## Your objective:
In the material below, the required lines run from the one containing "This screenshot has height=512, width=1024." through the one containing "Image resolution: width=1568". Copy those lines exactly, ends included, and nothing else.

## Dataset records:
>>>

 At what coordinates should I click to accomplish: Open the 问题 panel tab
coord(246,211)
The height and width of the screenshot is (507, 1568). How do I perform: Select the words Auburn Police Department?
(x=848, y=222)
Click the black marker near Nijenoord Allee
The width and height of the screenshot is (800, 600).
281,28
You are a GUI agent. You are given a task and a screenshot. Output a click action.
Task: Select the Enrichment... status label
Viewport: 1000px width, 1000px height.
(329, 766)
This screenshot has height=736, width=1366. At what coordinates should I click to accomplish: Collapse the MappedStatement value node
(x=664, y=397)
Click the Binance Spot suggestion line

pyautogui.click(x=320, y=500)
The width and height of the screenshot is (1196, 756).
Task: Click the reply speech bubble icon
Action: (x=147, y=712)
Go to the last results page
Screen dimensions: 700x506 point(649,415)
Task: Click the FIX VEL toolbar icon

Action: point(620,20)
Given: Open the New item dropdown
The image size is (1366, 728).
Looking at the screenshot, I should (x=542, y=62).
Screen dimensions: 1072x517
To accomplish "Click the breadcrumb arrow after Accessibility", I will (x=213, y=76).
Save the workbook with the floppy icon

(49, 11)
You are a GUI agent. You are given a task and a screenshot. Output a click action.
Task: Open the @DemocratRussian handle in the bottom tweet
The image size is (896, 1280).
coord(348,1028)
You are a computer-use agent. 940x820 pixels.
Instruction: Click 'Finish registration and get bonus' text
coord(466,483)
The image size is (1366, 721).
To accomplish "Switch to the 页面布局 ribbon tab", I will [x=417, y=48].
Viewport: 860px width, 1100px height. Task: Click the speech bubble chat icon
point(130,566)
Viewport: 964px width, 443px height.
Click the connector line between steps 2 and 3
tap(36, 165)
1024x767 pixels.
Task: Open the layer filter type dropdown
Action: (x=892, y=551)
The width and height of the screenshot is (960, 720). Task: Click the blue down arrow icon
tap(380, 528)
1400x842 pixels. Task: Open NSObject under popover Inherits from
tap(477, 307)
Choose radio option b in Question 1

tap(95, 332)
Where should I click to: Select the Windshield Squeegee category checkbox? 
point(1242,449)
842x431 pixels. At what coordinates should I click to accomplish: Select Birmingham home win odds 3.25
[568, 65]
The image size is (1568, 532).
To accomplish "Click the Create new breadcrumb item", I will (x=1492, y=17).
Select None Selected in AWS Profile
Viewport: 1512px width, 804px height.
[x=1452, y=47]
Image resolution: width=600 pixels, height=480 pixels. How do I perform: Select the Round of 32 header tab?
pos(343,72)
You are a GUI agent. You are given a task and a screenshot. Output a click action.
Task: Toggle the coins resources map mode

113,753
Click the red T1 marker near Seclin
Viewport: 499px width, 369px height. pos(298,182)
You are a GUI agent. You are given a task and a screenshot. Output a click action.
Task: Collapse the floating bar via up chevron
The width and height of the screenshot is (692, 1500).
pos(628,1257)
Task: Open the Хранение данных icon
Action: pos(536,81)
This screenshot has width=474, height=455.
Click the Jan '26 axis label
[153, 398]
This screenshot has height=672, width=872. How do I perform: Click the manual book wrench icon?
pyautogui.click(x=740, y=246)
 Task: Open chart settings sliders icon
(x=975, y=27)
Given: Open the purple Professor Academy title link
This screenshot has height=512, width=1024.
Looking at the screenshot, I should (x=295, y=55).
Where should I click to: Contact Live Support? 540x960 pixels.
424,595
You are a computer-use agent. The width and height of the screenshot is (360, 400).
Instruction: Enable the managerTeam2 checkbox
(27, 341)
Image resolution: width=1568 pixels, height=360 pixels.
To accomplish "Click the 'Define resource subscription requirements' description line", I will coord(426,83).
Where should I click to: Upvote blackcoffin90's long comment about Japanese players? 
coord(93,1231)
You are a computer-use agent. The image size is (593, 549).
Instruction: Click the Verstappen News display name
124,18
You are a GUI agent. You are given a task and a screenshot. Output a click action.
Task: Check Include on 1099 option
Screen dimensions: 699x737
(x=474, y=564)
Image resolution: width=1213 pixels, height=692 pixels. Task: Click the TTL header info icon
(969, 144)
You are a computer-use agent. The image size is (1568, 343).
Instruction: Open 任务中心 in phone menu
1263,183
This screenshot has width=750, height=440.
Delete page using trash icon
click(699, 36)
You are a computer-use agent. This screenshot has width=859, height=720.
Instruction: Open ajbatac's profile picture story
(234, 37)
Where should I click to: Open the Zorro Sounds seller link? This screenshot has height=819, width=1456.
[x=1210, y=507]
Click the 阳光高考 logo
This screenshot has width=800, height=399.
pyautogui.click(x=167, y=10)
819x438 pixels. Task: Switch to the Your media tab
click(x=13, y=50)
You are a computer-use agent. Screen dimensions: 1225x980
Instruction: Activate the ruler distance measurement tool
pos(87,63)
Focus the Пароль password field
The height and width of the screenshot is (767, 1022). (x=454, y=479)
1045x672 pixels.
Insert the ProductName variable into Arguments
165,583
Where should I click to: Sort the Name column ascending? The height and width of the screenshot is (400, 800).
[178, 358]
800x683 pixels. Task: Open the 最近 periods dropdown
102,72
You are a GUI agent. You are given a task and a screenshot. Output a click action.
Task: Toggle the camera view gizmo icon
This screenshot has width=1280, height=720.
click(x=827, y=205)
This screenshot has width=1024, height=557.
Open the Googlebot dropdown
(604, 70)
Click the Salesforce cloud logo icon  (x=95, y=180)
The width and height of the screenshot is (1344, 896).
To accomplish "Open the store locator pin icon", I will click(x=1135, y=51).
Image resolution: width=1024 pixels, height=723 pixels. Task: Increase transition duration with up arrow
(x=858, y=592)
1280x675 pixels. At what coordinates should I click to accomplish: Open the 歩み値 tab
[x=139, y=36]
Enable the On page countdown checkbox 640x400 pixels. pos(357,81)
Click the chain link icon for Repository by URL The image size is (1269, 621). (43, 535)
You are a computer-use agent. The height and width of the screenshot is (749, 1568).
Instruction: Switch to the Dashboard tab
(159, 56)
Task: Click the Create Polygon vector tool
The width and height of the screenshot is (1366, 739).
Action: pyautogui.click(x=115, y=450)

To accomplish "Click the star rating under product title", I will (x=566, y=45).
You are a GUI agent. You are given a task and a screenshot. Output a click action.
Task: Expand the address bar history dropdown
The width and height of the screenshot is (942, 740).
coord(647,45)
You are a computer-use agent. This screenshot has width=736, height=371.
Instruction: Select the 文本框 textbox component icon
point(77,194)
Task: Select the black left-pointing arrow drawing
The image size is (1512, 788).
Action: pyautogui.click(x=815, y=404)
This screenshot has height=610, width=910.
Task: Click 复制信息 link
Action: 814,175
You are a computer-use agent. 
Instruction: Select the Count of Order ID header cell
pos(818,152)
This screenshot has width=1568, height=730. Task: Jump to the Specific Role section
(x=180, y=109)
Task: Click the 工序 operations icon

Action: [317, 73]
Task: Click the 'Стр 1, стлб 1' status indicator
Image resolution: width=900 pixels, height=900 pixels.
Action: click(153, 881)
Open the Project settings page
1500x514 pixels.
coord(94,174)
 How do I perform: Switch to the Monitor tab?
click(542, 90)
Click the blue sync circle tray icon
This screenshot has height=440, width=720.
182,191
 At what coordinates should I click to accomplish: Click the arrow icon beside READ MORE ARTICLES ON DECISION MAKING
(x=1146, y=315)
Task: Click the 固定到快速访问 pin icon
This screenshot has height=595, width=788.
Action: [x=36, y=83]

<<<

## Output below:
This screenshot has height=512, width=1024.
Looking at the screenshot, I should (x=295, y=55).
Where should I click to: Contact Live Support? 540x960 pixels.
424,595
You are a computer-use agent. The width and height of the screenshot is (360, 400).
Instruction: Enable the managerTeam2 checkbox
(27, 341)
Image resolution: width=1568 pixels, height=360 pixels.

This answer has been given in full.